# Just got an 811



## saweetnesstrev (Oct 8, 2005)

Picture looks up!!! cept for some noise im very happy!!! I have 1 question tho can i get a DVI-HDMI cable will that work?? my tv has output hdmi.. tyvm


----------



## Ron Barry (Dec 10, 2002)

noise? The 811 does not have a fan and should be pretty silent. What noise are you talking about. As for doing DVI-HDMI I believe this is possible though I have not done it myself.


----------



## saweetnesstrev (Oct 8, 2005)

noise as in the picture... picture noise.. maybe its from the recording


----------



## Jason Nipp (Jun 10, 2004)

On all channels?


----------



## saweetnesstrev (Oct 8, 2005)

It could be normal,, im not getting a Dolby 5.1 signal either with my optical cable,, and some sound going in and out here and there but i do get a Dolby Digital signal but its not 5.1 anyone know how to fix this?


----------



## olgeezer (Dec 5, 2003)

saweetnesstrev said:


> Picture looks up!!! cept for some noise im very happy!!! I have 1 question tho can i get a DVI-HDMI cable will that work?? my tv has output hdmi.. tyvm


DVI/HMDI cables will work. Remember that your audio needs to run separately. It will not carry with this cable.


----------



## saweetnesstrev (Oct 8, 2005)

Thanks Olgeezer


----------



## Ron Barry (Dec 10, 2002)

Check this thread out....

http://www.dbstalk.com/showthread.php?t=49476


----------



## saweetnesstrev (Oct 8, 2005)

I fix the bleeping noises,, i had to make it tight,, but i dont get a DD 5.1 signal just a Digital Signal .. ty ron


----------



## Ron Barry (Dec 10, 2002)

Not sure you are aware of this. But you will only see DD if the program is delivering DD. That is why the DD/PCM option and the DD only option. If you set to DD only and than watch a non-DD content you will get no sound. Are you sure you are watching DD content?


----------



## saweetnesstrev (Oct 8, 2005)

HDNet Movies (Sat. 110* / Tp. 7*)
-Average Video 16.96 Mbps
-1920x1080i
-Dolby 5.1 384 Kbps

And Voom Channels are 5.1 384 KBPS what Gary's website says.. They only getting me Digitial instead of Dolby Digital  And i still do get bleeps only with HD channels..


----------



## logray (Apr 8, 2005)

I don't think you will get DTS from HDNET as I never have, but that may vary depending on programming and I don't watch that channel much. But you should get Dolby Digital as long as you have it enabled in the 811's menu (recommend DD/PCM setting as Ron stated earlier) and the programming is being broadcast with DD.

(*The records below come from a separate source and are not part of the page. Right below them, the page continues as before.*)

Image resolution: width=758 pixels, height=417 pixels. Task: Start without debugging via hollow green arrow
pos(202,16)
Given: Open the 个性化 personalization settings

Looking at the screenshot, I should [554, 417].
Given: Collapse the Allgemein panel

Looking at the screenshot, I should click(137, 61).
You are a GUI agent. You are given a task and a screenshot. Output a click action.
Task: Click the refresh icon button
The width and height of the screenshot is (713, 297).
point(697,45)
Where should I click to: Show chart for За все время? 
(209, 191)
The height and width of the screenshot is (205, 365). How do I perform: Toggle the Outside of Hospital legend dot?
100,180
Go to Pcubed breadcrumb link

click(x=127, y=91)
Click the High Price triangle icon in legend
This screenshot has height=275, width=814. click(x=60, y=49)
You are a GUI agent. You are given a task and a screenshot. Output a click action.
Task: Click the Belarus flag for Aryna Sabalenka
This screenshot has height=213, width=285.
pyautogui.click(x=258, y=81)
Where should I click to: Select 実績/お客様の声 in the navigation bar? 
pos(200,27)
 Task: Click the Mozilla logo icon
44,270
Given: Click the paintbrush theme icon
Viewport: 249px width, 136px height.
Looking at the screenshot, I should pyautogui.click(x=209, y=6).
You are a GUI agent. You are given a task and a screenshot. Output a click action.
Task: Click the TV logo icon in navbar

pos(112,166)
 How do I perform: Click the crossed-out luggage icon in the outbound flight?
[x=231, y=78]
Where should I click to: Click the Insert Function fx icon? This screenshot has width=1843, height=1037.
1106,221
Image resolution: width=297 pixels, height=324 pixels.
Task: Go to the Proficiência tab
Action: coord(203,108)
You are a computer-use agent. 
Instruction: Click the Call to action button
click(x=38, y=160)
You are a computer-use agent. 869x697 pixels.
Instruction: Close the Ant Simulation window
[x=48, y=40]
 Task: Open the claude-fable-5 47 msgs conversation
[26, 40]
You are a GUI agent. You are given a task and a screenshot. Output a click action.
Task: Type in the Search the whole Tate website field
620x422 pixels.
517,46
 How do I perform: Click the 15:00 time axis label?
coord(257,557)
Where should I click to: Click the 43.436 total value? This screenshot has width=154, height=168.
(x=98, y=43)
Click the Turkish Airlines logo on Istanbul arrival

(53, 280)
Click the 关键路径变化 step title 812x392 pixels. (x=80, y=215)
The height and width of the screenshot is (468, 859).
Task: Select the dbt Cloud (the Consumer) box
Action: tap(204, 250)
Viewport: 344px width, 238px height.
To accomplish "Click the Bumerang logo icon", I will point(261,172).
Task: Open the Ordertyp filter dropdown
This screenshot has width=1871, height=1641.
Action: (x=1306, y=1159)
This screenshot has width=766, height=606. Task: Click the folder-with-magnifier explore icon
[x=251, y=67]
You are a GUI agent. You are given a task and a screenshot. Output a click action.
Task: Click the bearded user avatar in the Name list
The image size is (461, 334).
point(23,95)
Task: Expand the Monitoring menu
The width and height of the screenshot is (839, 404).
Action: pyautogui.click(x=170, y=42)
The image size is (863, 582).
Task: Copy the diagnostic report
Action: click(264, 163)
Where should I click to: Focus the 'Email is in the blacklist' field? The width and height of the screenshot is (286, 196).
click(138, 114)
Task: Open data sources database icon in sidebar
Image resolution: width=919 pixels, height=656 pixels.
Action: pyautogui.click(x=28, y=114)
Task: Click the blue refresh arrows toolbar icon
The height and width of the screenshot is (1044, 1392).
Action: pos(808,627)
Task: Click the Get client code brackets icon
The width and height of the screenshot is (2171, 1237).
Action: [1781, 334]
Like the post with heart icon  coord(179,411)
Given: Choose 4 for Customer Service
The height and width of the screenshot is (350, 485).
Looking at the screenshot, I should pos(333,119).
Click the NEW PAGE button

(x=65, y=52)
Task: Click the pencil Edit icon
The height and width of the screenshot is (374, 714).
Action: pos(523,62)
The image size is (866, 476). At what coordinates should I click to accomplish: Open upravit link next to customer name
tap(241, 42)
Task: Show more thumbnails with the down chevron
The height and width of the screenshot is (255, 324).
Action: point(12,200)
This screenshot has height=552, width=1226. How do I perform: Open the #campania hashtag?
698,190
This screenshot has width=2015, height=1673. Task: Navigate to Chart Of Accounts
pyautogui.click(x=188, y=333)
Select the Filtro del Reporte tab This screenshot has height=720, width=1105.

You said in an earlier post that you "fixed the bleeps" by tightening the connection, but in your most recent post above this one you're saying you get them again. By HD channels do you mean off air channels or satellite channels? In either case it sounds like you may have an incompatibility or connection issue and I would refer to the other TOSLINK thread that we already have running in the 811 forum.


----------



## Ghostwriter (Oct 11, 2005)

Very odd. Although I am overall happy with my 811 I would be upset if I got one handed to me today considering the 411 is already out there and being installed. Seems like E* wants to clear out the 811s which makes no sense to me, I think it would benefit them to start installing only 411s at this point.


----------



## saweetnesstrev (Oct 8, 2005)

HD Satellite Channels the bleeping occurs, Music Channels and Non HD channels are fine  Other then that its superb, i notice i get Dolby Digital 5.1 tho on Sho HD and HBO HD sometimes


----------



## saweetnesstrev (Oct 8, 2005)

Was Watching Discovery Home Theater and man it was amazing and i got a Dolby Digital EX 6.1 audio signal amazing picture and sound omfg!!! It was about tigers that killed humans!  amazing stuff !


----------



## Jason Nipp (Jun 10, 2004)

Only Dolby Digital 5.1 at this time.


----------



## Ghostwriter (Oct 11, 2005)

Yep only 5.1 unless your AV Receiver is matrixing the 6th speaker, which it most likely is if you were getting the rear center.


----------